Monday, November 9, 2015

Boundaries

Most of my girls have a problem saying four letter words that they should not say. We try to combat that with  some other four letter words, love and time. This week however, we encountered a four letter word that made me want to scream the four letter words they get consequences for using. This week we had to deal with...the dreaded infestation of...lice. As we scrambled to check every girl's head, we then turned to the dreaded task of checking each other's hair. My coworker patiently checked my hair in sections and then informed me that she was slightly positive she may or may not have seen a shadow of something. That was enough for me to get treated and saran wrap my head while chemicals hopefully killed whatever she did or did not see. As coworkers snapped pictures of my alien head,  I tried to find the humor in the situation. Of course the one day I was too lazy to put my hair up after my shower would be the day we find lice. Of course the girls who had it would be the ones I had consoled and hugged the day before as they had emotional issues. I got off lightly, as after my saran wrapped chemical experience, I was deemed to be clean. I made an essential oil mixture and bought special shampoo just in case, but I got off lightly compared to what it could have been.

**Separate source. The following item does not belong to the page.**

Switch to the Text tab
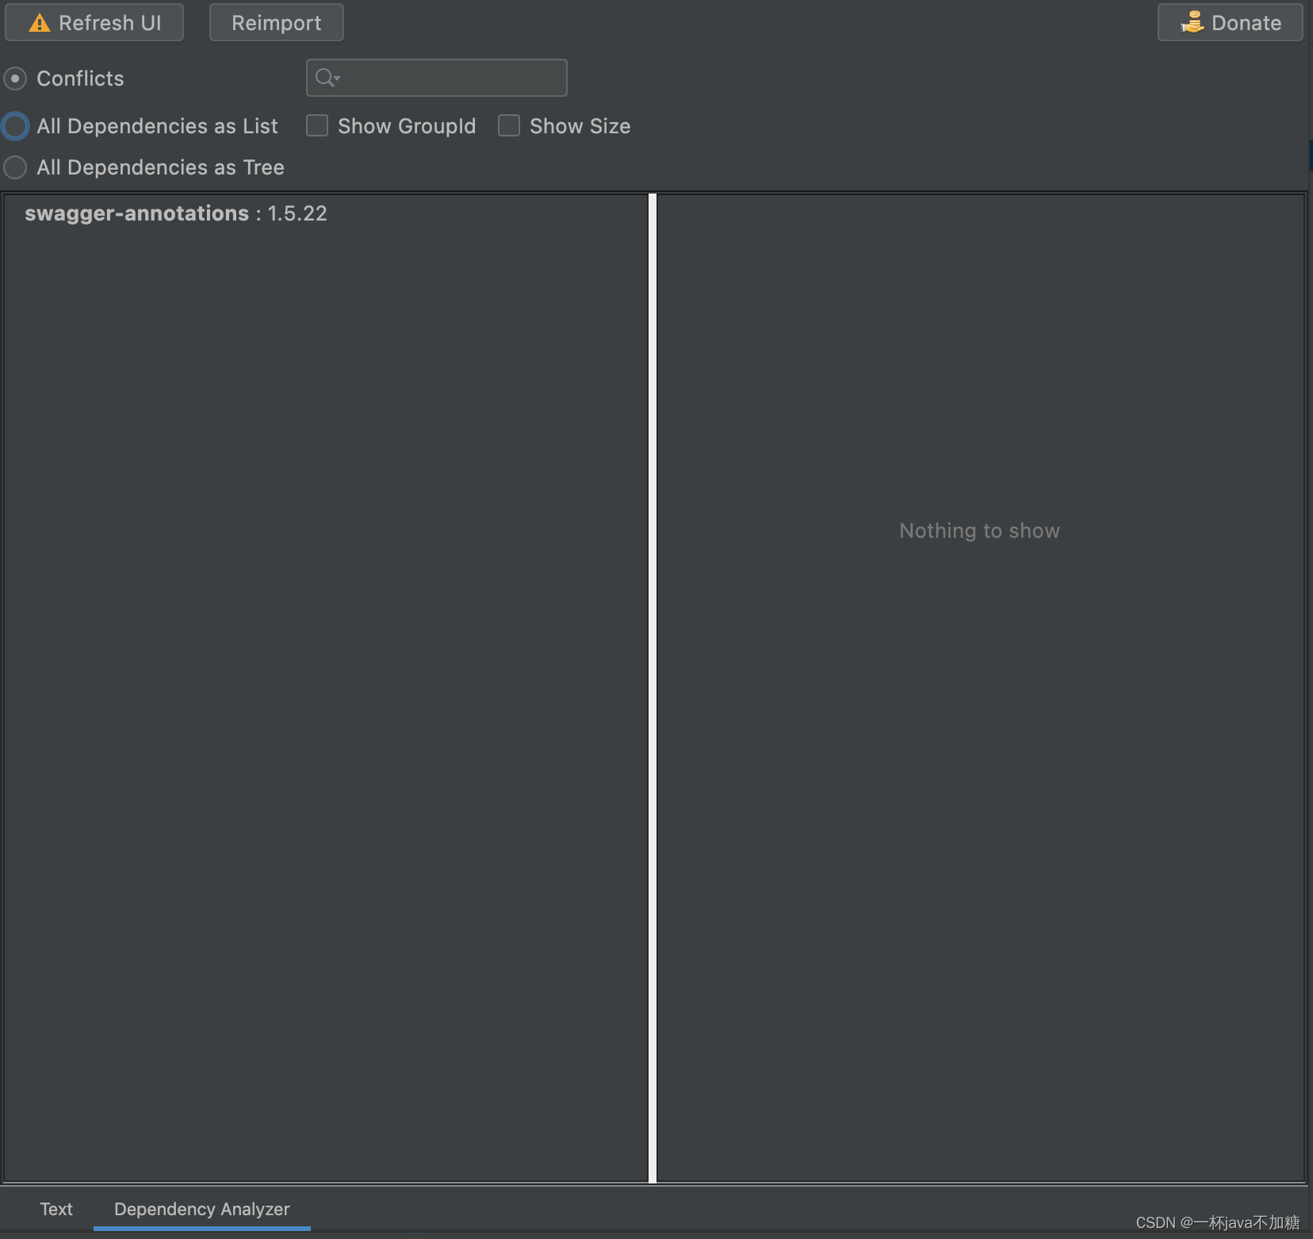 pos(56,1209)
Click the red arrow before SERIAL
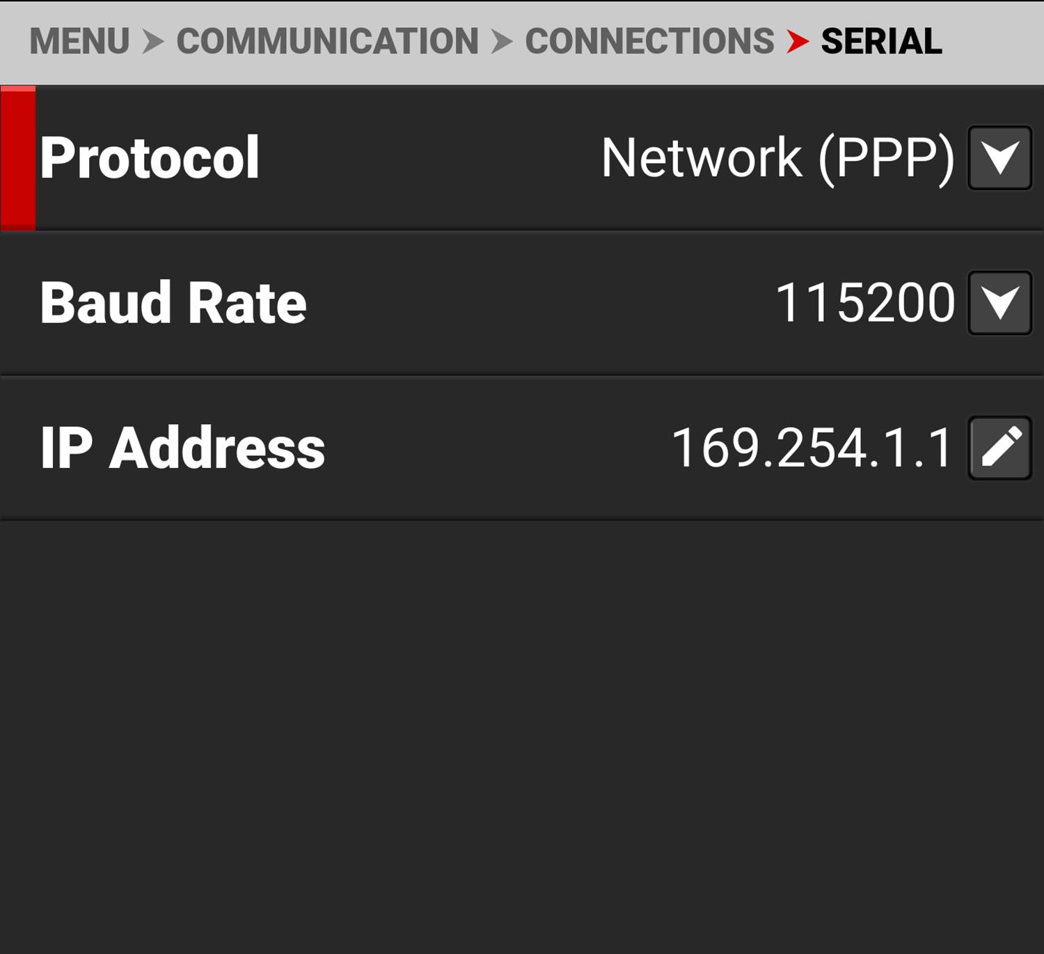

Later in the week I wanted to (and did) say those words I shouldn't say again when I realized one of my girls had played me and run away. I am imperfect and thought my spidey sense was tingling all day, I connected the dots about a minute too late and she made it out the door. Since it was dark outside when she ran, they were still looking for her when I left work. I felt a huge weight on my chest. I came home angry at her for abusing my trust, but mostly angry at myself because I should have know better and seen it coming. I had a feeling between wanting to burst into tears, punch something, and throw up until I got a text message around midnight saying she had been found safe and was back where she needed to be. The next morning walking into work was hard. I didn't know whether I wanted to yell at her, or hug her and cry. I realized then my emotions were running the show and I needed to let my head take the reigns. 
A few years ago I realized that I had terrible boundaries. I came to realize this after no less that five different people recommended the book Boundaries to me. (If you haven't read it, you need to! Super helpful, Cloud and Townsend, check it out.) I came to the conclusion that I cannot help anyone when I am too tired or drained to care. That book made me do some evaluating and changing in my life, prioritizing myself and what I need. It isn't selfish to make sure that I am okay, it is necessary. It is something I have to check from time to time though, as not taking the time to care for myself is a very easy habit to fall back into. 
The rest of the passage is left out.